The need for reserve, which his official position lays on President Wilson, has evidently hindered him from disclosing his thoughts fully; for, as we shall see immediately, it would be particularly dangerous for the United States to imagine that they have nothing to do with the present quarrel, and to wait for the end of it in order to make up the account.

In reality, the true question for the United States goes far beyond that of German piracy in submarine warfare. That question really involves two quite distinct American interests; one of a moral, the other of a material or political nature.

From the moral point of view the United States must consider the barbarity with which Germany wages war, not only on the sea, but everywhere. Not only does she constantly violate the laws of war between belligerents, but also and above all the German authorities subject to a frightful reign of terror all the civil anti-Germanic populations in the territories now occupied by Pangermany from the North Sea to Bagdad. The sufferings inflicted by the Germans on the Belgians, the Slavs of Austria-Hungary, the Serbians, and the Armenians (whom they have caused to be massacred wholesale) amount to millions of indescribable pangs, of odious crimes, of atrocious martyrdoms. The Americans have intervened in the submarine warfare in the name of humanity.
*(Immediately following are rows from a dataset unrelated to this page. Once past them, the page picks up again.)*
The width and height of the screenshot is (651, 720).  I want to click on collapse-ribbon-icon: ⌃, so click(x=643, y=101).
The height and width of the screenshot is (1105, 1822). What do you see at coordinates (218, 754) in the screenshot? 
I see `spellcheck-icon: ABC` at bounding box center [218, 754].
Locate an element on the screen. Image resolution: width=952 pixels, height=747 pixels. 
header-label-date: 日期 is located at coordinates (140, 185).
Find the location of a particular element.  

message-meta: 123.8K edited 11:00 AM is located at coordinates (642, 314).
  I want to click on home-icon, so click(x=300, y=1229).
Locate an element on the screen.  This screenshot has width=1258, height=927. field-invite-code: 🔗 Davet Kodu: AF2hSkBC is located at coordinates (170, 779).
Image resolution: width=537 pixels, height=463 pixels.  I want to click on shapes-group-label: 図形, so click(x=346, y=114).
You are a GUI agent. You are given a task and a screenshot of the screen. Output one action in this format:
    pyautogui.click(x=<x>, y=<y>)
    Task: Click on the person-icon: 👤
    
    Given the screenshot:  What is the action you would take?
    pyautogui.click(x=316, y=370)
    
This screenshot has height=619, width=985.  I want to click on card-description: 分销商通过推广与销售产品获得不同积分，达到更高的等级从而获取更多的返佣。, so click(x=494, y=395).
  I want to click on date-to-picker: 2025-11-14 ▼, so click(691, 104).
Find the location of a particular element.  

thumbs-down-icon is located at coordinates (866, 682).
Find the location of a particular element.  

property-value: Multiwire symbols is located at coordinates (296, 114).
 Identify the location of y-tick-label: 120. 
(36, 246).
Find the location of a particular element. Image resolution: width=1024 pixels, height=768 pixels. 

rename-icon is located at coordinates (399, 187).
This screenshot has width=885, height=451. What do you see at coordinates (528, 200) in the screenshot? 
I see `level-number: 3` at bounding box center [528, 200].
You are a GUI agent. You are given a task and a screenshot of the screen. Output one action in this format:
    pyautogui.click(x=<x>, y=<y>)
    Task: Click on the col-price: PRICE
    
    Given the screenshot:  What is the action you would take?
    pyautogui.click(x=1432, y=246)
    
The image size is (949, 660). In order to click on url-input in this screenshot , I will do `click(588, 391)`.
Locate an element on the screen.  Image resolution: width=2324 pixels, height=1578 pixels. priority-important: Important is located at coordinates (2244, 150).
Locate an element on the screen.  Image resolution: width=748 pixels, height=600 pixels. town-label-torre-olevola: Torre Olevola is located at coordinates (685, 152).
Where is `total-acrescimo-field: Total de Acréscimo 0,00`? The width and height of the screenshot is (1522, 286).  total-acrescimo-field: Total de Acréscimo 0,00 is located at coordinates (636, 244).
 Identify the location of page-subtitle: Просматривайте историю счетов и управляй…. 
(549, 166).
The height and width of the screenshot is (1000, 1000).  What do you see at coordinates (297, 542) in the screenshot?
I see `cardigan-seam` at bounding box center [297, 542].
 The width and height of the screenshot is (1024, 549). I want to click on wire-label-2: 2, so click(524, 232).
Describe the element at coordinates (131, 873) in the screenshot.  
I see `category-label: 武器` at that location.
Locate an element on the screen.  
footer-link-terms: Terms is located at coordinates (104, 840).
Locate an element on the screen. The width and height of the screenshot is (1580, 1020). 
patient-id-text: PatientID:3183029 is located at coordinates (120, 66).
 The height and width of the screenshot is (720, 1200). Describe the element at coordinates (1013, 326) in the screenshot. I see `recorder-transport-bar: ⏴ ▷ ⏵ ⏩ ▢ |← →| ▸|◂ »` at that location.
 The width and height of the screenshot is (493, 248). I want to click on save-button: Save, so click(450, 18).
Can they remain neutral in face of this “ocean of crimes” committed by the Germans, without the smallest excuse, over enormous stretches of territory?

From the point of view of defending their own material interests, it is not certain that enough Americans even yet understand the magnitude of the formidable problem which the European war compels them to face and solve. It is quite natural that it should be so. In many circles of France and England it is only quite lately that people have come clearly to apprehend, as a whole, the real, the gigantic objects pursued by Germany in the war. Hence it is not surprising that the enormity of the German plot has not yet been grasped by the Americans of the United States, whose ideas about Europe at the beginning of the conflict were necessarily just as vague as the ideas of Europeans about the United States.

DISTRIBUTION OF GERMAN-BORN GERMANS IN THE UNITED STATES.

The accompanying map will enable the reader readily to appreciate the basis of the real problem which the war presents to the United States. As I have explained (p. 194), the Germans set themselves after 1895 to make a regular register of all the Germans scattered over the whole world. Our map is drawn up in accordance with the data of map 5 in the Pangerman Atlas of Paul Langhans, which gives the results of the register. The map shows what proportion the Germans, who had been born in Germany and had emigrated to the United States, bore to the American population about the year 1890. We can see that the proportion was considerable, since at some points (see the map) it amounted to 35%. Further, the general view presented by the map enables us to observe that in the United States the Germans have planted themselves by preference in the industrial and commercial regions of the East and of the Great Lakes. We can therefore understand what followed. Ever since 1900 the Alldeutscher Verband or Pangerman Union, in obedience to secret instructions from the official authorities in Berlin, has laid itself out to select from this mass of Germans in the United States all such as might best serve the cause of Prussian militarism at any given moment, in the most diverse domains, as soon as the European conflagrations should have broken out. Hence for the last twenty years most of the ten to fifteen million Americans of German origin have been organized. Little by little, in the midst of the great American Republic, there has grown up a State within a State, a State endowed with the most powerful means of influence. In point of fact, among the German-Americans there are manufacturers, merchants, and bankers of colossal fortunes, who control the lives of hundreds of thousands of workmen or employees living in dependence upon them. The German-Americans also own many newspapers and associations. They have therefore been able to exert a considerable influence on the policy of the United States, and even to secure the election to Congress of members devoted to their interests. The Delbrück law (see p. 195) has completed the German organization in the United States, by enabling an influential party of German-Americans to preserve the appearance of American citizens, while all the time they remain pledged heart and soul to forward the Kaiser’s scheme of universal slavery.

As the total population of the United States is 100 millions, it is easy to see what may be the power of 10 to 15 million German-Americans systematically organized for a definite purpose, when these are opposed to 90 million Americans who, never suspecting the Pangerman peril, have taken no kind of special precaution against their fellow citizens of German origin.

This very peculiar state of affairs explains the strange position occupied by the United States since the outbreak of the European War. From that time the German-Americans, in virtue of the immense means of influence and of action which they had prepared beforehand, have carried on a multifarious campaign, with extraordinary audacity in furtherance of the German game. Thus the German Ambassador, Count Bernstorff, and his military attachés von Papen, Boy-Ed, etc., have aided and abetted in the task of subverting the United States by a multitude of German-American spies and agents.